Les différentes personnes que les 2 amis vont croiser sur la route sont d'une grande diversité : le politicien raciste, le VRP un peu beauf qui trompe sa femme, l'auto-stoppeuse peu farouche, le routier obsédé sexuel, le patron de casse pourri par l'appât du gain, l'homosexuel coincé, le gros dealeur de drogue planqué en vieil hippie, ... et j'en passe ! On verra défiler toute une brochette de salopards égoistes et intéressés qui donneront du fil à retordre à Karim et Alexandre.
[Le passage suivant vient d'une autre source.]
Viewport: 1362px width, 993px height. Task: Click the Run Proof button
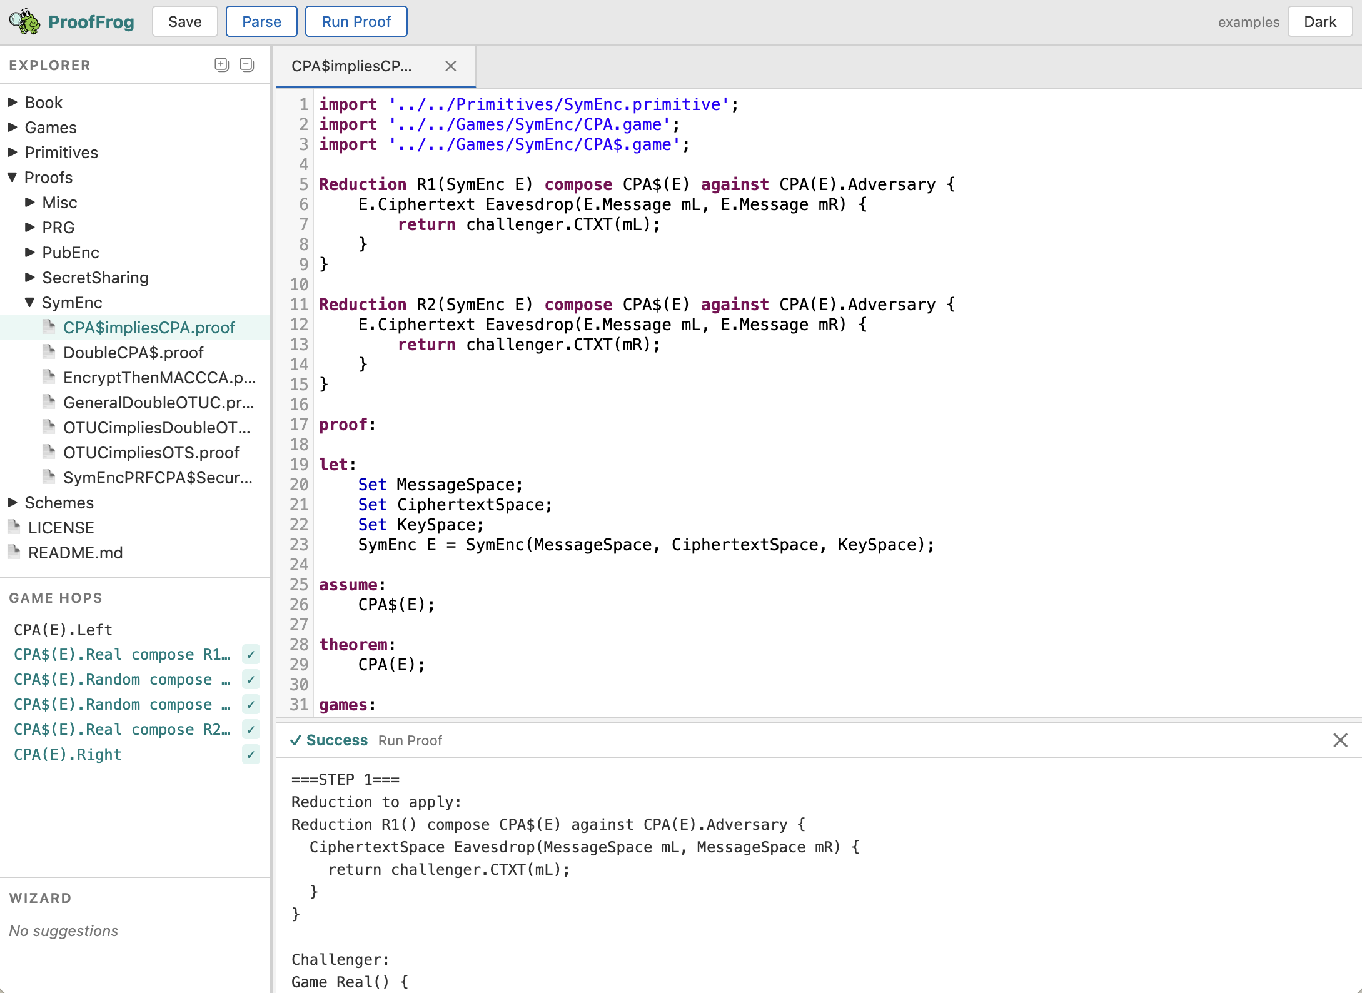[x=356, y=21]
Alors qu'Alexandre apprend à devenir adulte (il connaitra sa première exéprince sexuelle) et responsable de ses choix, Faurissier, de son côté, devient complètement aveuglé par la haine et se lâche dans une violence accrûe et extrême qui fait craindre le pire. Karim, lui, cherche toujours à respecter le plus possible ses congénères et refuse toute violence non justifiée, allant ici à l'encontre du cliché de méchant arabe.
On découvrira également en arrière-plan le portrait social d'une France et d'une région qui va mal. Les hauts fourneaux miniers de Lorraine ferment les uns après les autres. Chômage et racisme se développent et certains politiciens fascistes n'hésitent pas à utiliser l'argument pour leurs propres thèses nationalistes. Les émeutes gagnent les banlieues et la répression se fait sévère.
Graphiquement, on reconnait de suite la touche de
Baru : des personnages assez caricaturaux qui possèdent des gueules bien marquées. Les corps sont parfois déformés par le mouvement que l'auteur s'applique à rendre de la manière la plus vivante possible.
Comme toujours avec
Baru, pas de pudeur excessive : les dialogues et les situations peuvent être crues. On appelle un chat un chat. On baise sans scrupules dans les voitures ou dans les trains. Loin de tout romantisme franchouillard, l'album donne dans le réalisme pur et dur.
Néanmoins, cet album sombre ne se dépare pas d'un certain humour et d'un comique de situation. On relèvera par exemple le pauvre automobiliste qui, pour son malheur, croise à de nombreuses reprises Karim et Alexandre sur sa route.
"
L'autoroute du soleil" au final se révèle un très bon crû qui reprend des idées scénaristiques précédemment débutés dans "
Cours camarade". Plus dense, plus dur et malgré tout moins léger que son prédécesseur, l'album s'inscrit dans la lignée de ces albums sociaux dont
Baru est désormais la marque de fabrique. Malgré tout, cet album qui a reçu le prix du meiller album à Angoulême ne restera pas dans mes préférés de l'auteur. le côté un peu rocambolesque et répétitif des embrouilles frise un poil l'overdose et je regrette que l'humour franchement jouissif de "
Cours camarade" ait quelque peu disparu ici.
"Ma génération a été marquée par les mythes de la route (Kerouac, etc...) et cela s' est imposé dans mon écriture. graphiquement, je suis obsédé par le mouvement et son rendu par des images fixes. Les personnages bougent et tout doit aller de l' avant."